Sono sempre più sofisticate le tecniche di attacco messe in campo dai criminali informatici per andare a segno. La prova è in un lavoro di ricerca dei ricercatori di Check Point Harmony, che si sono imbattuti in una astuta combinazione di social engineering e abuso di brand che hanno battezzato BEC 3.0 – più avanti vedremo il perché. Il brand nel caso specifico è Dropbox, da un paio d’anni fra i più imitati per rubare le credenziali degli utenti, e l’obiettivo è fin troppo semplice: colpire i dipendenti aziendali approfittando della forte diffusione dei servizi cloud.
Tutto parte dalla diffusione di servizi e app cloud per la produttività aziendale, e dalla fallibilità umana nel discernere fra una richiesta lecita e una illecita. Quello che accade è piuttosto lineare: le potenziali vittime vengono contattate via email con un messaggio proveniente da Dropbox, che notifica la presenza di un documento da visualizzare. L’email è standard, e il link a cui viene reindirizzato il malcapitato è autentico.

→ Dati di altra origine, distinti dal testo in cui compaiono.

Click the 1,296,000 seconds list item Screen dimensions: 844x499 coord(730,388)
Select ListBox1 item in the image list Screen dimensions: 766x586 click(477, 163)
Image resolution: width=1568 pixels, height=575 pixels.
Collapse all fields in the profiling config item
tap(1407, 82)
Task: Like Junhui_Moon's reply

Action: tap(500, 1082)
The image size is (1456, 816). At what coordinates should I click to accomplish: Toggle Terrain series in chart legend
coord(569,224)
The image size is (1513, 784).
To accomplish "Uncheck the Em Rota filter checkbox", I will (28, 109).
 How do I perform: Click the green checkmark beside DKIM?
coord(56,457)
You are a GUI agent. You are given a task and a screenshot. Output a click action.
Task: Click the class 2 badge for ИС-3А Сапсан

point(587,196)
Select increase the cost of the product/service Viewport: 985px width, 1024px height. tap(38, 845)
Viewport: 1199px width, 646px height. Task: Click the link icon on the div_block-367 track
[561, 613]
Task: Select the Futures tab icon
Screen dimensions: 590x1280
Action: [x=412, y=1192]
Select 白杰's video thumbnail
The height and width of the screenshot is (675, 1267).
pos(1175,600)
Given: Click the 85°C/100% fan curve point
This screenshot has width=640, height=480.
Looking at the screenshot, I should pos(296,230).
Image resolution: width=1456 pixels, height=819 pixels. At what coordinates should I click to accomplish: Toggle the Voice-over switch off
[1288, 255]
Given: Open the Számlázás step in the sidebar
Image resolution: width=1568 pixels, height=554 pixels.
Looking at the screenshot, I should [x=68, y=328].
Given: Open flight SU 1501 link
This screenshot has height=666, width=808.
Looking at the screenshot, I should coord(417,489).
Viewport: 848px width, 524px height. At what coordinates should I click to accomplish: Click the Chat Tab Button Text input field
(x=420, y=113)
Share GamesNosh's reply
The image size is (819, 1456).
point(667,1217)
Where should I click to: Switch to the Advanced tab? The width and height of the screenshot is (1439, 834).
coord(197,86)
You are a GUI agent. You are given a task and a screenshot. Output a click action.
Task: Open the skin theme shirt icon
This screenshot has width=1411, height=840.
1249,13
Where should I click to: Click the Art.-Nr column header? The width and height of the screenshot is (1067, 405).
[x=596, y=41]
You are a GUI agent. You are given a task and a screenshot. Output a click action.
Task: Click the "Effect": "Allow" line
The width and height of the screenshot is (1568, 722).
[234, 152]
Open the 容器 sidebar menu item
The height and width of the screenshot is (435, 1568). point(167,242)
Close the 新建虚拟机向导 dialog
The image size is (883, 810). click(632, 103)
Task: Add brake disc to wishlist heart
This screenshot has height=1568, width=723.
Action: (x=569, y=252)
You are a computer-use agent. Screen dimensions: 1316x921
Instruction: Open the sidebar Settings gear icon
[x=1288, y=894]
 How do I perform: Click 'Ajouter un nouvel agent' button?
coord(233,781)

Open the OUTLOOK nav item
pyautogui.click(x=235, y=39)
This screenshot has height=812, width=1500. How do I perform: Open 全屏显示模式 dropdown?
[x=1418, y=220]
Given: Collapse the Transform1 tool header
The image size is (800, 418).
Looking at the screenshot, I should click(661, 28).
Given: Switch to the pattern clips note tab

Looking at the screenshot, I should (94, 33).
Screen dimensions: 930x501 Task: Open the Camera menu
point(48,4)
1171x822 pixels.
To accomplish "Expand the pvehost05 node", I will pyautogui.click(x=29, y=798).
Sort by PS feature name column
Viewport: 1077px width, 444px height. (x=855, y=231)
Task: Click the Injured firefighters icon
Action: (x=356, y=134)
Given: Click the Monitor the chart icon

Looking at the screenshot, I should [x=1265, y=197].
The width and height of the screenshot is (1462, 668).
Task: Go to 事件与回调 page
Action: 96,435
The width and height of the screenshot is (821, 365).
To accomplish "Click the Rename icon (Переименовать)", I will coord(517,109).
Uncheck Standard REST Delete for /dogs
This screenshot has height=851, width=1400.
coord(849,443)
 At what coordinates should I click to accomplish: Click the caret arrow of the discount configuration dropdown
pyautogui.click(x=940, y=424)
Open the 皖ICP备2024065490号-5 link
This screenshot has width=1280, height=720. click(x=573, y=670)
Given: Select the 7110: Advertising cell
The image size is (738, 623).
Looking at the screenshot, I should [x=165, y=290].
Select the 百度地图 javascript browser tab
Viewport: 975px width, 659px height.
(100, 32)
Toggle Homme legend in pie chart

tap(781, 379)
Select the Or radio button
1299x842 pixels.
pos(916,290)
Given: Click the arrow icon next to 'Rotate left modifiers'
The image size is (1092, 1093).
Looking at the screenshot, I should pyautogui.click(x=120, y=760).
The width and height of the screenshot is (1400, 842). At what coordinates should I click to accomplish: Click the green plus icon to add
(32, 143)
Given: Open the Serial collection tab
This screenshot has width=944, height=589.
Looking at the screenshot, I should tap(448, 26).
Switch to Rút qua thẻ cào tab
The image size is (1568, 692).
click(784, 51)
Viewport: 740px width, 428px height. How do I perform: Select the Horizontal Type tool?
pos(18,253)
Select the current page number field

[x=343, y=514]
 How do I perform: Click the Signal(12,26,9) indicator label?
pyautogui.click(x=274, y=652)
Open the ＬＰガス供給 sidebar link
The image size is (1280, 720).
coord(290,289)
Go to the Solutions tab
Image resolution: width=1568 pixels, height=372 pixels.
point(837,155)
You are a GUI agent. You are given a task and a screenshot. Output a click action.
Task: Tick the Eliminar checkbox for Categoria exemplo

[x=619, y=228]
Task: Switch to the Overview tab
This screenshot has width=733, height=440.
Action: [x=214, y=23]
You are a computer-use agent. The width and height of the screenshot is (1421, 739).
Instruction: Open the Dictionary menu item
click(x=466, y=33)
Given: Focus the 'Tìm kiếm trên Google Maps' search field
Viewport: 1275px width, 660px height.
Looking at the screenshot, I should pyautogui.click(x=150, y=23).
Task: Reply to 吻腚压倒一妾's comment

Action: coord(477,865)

Poche vittime a questo punto si rendono conto di un’unica incongruenza: sebbene l'URL sia Dropbox, il contenuto visualizzato è quello di una pagina di OneDrive. Chi non si cura del dettaglio seleziona la voce "Ottieni documento" e viene indirizzato alla pagina di raccolta delle credenziali, che è falsa e che consegna le credenziali direttamente agli attaccanti. Gli elementi vincenti dell’attacco sono il messaggio veritiero, l’uso di un’app per la produttività ampiamente diffusa e il link alla pagina di Dropbox che non punta a un sito malevolo: praticamente impossibile per un i filtri email e le soluzioni che analizzano il linguaggio (NLP, Natural Language Processing) individuare i segnali di un attacco.
L’arma vincente è appunto la tecnica BEC 3.0, che gli esperti di Check Point identificano come l’uso di servizi legittimi con scopi malevoli. In particolare, BEC 3.0 si riferisce all'utilizzo di siti legittimi per inviare e ospitare materiale di phishing. La legittimità di questi siti rende quasi impossibile per i servizi di sicurezza email fermarli e per gli utenti finali riconoscerli. Nel caso specifico il sito abusato era Dropbox, ma lo stesso attacco può essere sviluppato usando Google, QuickBooks, PayPal e altri ancora.
Check Point sottolinea che questi attacchi sono incredibilmente difficili da bloccare e identificare, sia per i servizi di sicurezza che per gli utenti finali e sono sempre più frequenti e aggressivi. La difesa deve sfruttare sia conoscenze specifiche che permettano ai dipendenti di riconoscere questi attacchi, sia strumenti di ultima generazione come le tecnologie dotate di intelligenza artificiale, in grado di analizzare e identificare numerosi indicatori di phishing per sventare in modo proattivo attacchi complessi. È utile inoltre un sistema di protezione degli URL che effettua scansioni approfondite ed emula le pagine web per una maggiore sicurezza.